_Stored records_
● ● ●

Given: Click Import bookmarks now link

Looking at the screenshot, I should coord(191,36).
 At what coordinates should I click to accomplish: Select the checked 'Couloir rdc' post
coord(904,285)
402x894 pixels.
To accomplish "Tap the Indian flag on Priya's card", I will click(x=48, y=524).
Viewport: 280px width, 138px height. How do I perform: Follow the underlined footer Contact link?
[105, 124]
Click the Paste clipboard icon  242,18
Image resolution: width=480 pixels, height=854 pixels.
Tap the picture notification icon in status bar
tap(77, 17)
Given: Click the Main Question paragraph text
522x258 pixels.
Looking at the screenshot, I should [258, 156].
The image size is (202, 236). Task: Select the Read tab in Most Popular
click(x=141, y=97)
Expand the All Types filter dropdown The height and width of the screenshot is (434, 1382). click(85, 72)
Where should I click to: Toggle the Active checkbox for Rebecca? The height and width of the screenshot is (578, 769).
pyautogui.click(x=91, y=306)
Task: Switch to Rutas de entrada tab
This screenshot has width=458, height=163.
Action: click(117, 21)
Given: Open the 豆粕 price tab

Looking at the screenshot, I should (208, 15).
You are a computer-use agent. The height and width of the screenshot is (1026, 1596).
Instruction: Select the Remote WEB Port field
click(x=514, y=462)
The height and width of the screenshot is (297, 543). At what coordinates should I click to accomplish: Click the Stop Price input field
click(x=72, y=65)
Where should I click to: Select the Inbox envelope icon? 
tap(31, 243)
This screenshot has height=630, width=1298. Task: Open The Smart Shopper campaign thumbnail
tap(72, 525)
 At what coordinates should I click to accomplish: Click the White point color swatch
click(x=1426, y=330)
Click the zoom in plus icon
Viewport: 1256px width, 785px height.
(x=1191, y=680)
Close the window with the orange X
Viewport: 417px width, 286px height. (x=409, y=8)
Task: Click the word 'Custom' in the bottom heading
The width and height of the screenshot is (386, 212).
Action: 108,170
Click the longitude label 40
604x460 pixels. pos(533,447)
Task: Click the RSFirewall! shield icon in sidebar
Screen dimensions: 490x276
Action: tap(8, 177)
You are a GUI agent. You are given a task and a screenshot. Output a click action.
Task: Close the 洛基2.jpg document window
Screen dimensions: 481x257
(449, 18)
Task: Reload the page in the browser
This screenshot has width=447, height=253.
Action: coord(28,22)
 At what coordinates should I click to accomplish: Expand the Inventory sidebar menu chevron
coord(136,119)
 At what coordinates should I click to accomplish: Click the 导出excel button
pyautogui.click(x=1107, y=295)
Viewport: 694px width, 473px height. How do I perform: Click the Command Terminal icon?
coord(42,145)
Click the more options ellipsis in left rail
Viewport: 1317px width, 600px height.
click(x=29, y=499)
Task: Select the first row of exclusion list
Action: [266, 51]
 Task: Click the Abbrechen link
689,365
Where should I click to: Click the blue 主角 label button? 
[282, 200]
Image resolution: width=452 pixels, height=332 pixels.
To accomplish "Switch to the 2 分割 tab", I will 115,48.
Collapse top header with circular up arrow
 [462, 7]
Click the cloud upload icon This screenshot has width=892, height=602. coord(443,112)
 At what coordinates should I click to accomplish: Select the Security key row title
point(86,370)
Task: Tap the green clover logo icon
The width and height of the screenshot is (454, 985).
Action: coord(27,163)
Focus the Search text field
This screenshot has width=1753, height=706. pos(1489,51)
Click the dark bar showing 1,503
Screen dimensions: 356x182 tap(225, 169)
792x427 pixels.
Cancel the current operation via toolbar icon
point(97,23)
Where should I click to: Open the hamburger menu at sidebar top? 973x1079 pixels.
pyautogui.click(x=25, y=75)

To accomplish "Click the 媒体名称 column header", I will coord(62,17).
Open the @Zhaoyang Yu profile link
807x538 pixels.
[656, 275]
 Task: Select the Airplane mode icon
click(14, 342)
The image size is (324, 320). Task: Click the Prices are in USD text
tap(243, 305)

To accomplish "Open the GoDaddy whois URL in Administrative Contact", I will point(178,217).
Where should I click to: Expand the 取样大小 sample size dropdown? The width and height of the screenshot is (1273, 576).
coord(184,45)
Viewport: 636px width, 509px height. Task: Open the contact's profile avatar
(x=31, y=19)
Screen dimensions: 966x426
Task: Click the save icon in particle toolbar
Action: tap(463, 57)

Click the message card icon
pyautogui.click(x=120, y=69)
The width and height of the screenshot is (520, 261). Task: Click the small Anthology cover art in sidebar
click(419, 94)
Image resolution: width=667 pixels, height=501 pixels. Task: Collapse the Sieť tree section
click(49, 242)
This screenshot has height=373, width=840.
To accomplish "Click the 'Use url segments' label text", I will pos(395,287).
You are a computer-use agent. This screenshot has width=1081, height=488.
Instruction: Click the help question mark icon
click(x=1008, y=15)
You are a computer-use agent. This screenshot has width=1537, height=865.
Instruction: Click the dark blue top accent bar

● ● ●

_TASK DESCRIPTION_
Count each line of the entries that holds the word "agent", then state the total and nothing more.

_RESPONSE TO THIS TASK_
4